Saved data entries:
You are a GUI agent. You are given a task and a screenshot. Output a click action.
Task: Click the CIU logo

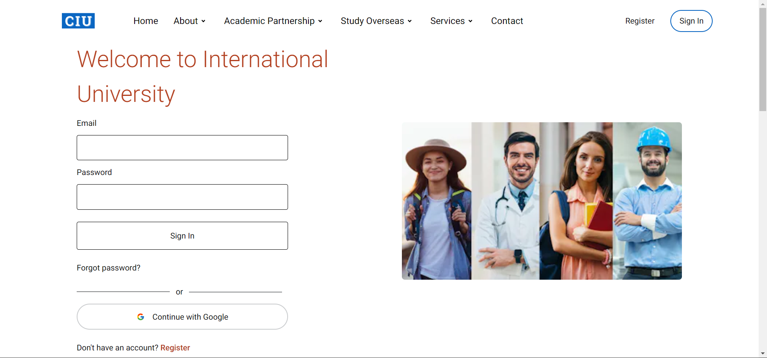(78, 21)
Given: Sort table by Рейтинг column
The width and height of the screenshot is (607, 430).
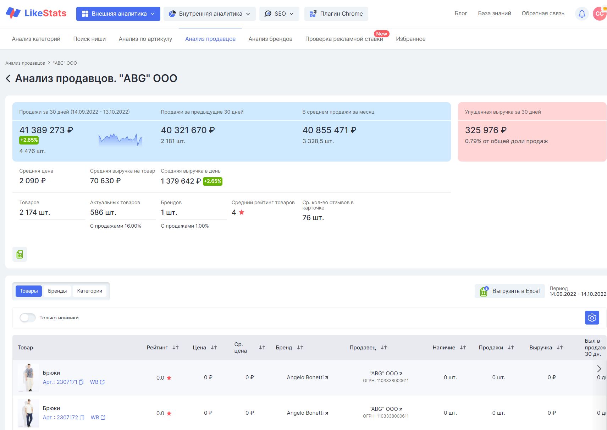Looking at the screenshot, I should coord(176,348).
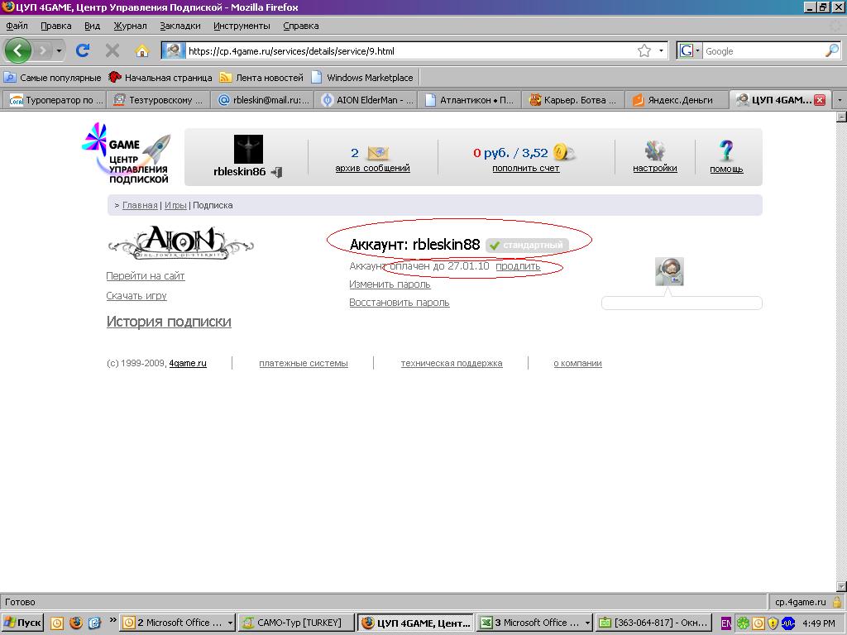Click the Пуск start button
Screen dimensions: 847x635
[x=23, y=623]
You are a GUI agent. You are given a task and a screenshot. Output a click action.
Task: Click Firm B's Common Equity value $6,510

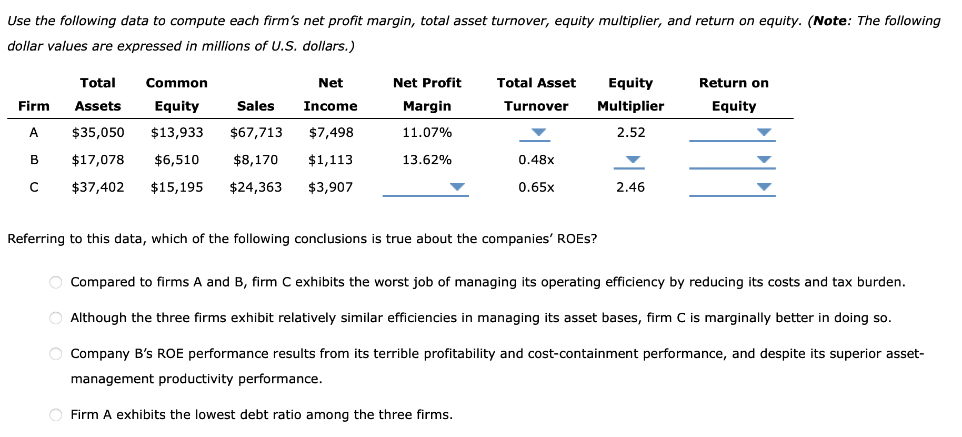[x=177, y=161]
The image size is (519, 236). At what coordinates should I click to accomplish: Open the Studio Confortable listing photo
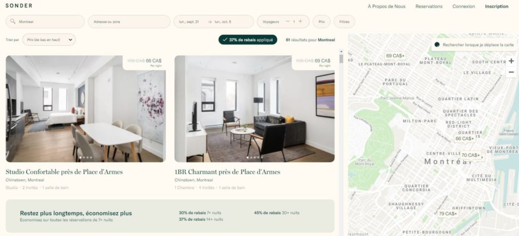pos(85,109)
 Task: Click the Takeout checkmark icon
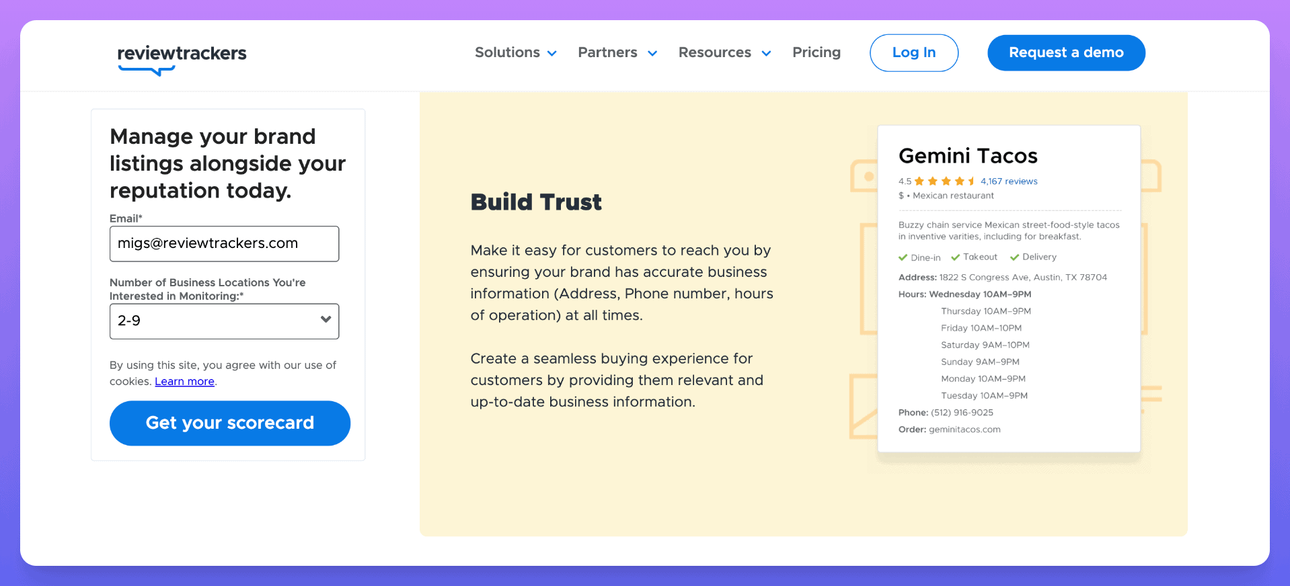tap(955, 257)
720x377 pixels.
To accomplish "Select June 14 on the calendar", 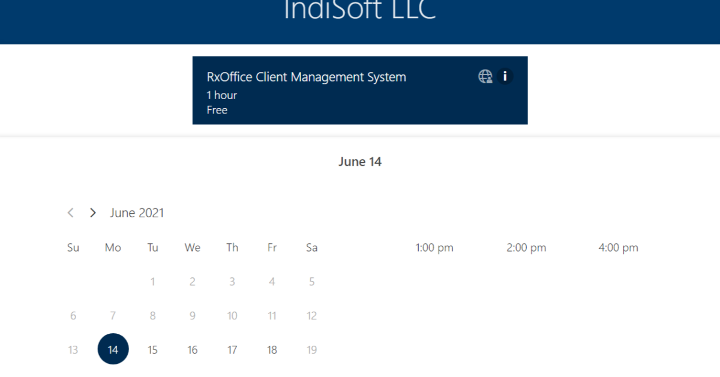I will coord(113,349).
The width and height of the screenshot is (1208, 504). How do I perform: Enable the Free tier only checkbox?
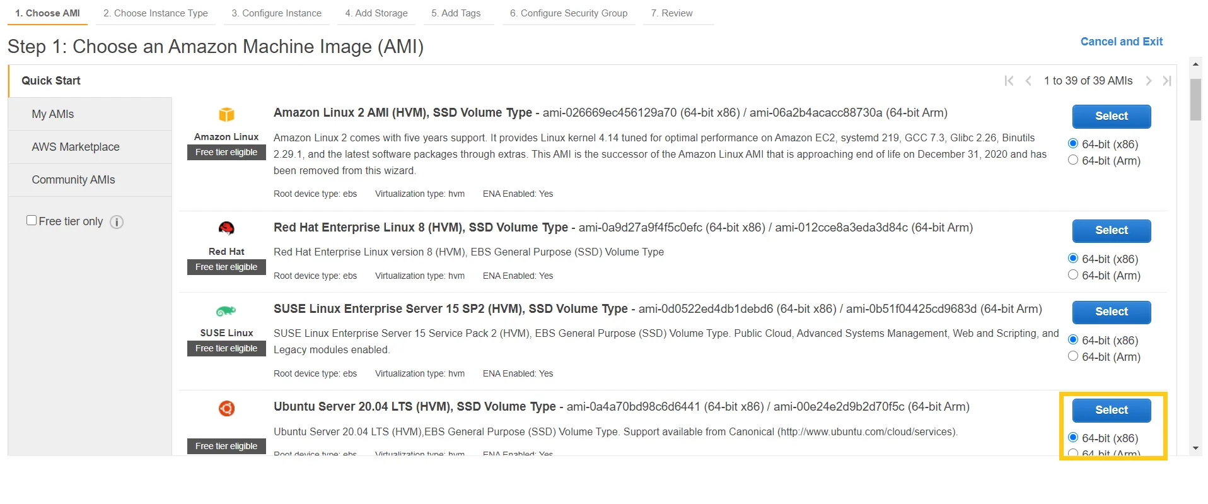[x=32, y=221]
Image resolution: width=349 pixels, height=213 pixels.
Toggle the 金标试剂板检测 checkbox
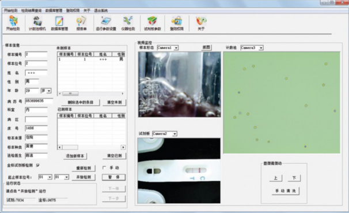(38, 165)
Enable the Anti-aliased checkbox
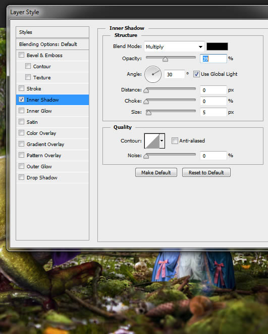 tap(175, 140)
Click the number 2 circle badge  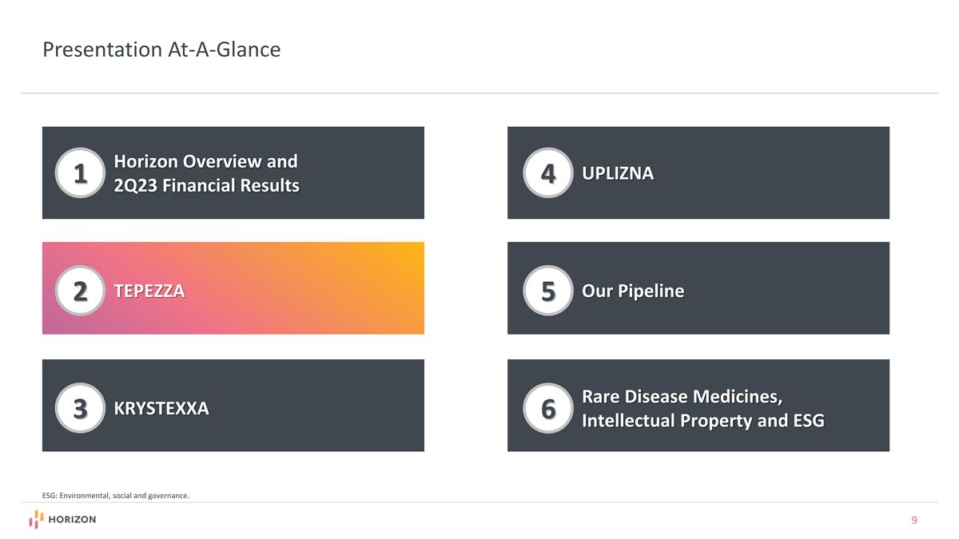click(x=80, y=291)
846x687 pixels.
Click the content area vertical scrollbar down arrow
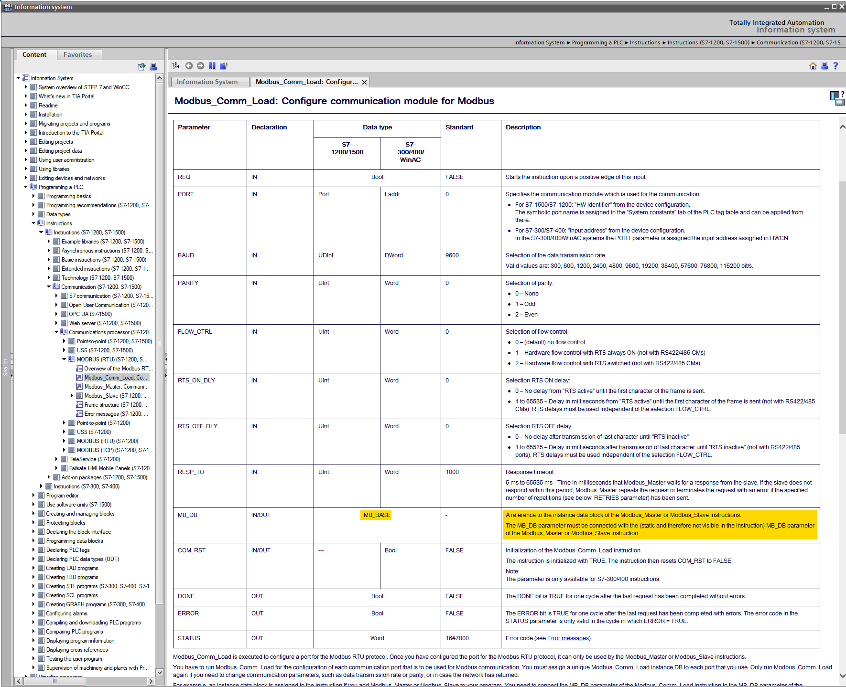point(842,676)
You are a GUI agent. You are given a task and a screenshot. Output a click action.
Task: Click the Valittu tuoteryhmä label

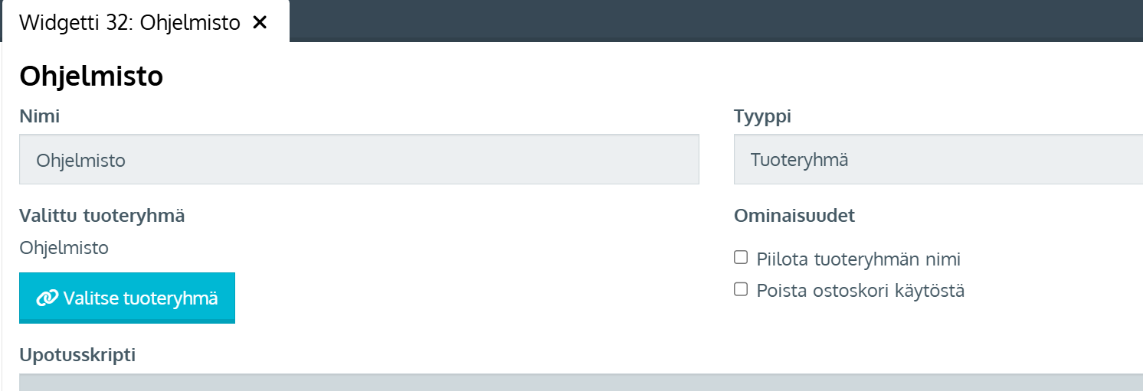pos(102,216)
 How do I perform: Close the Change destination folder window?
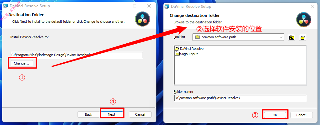click(313, 7)
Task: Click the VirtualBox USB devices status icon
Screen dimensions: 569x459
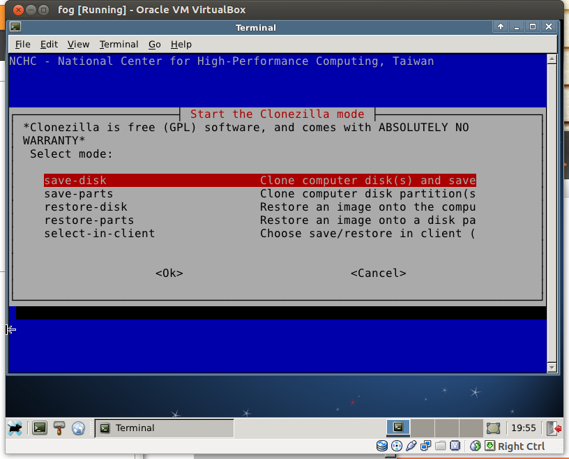Action: (411, 446)
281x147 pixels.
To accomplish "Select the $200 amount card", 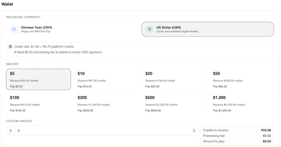I will 106,103.
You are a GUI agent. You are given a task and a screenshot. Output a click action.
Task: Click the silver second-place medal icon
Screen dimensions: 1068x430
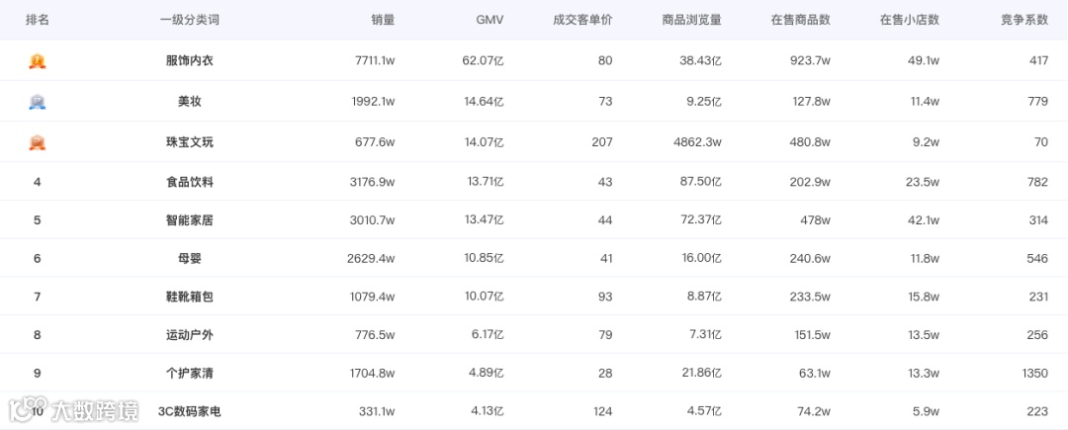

- Prompt: Start with the first line of the records above and end with the line containing "Given: Sort table by Рейтинг column". Output those lines exactly, pictures excluded.

- Answer to this task:
You are a GUI agent. You are given a task and a screenshot. Output a click action.
Task: Click the CIU logo

(78, 21)
Given: Sort table by Рейтинг column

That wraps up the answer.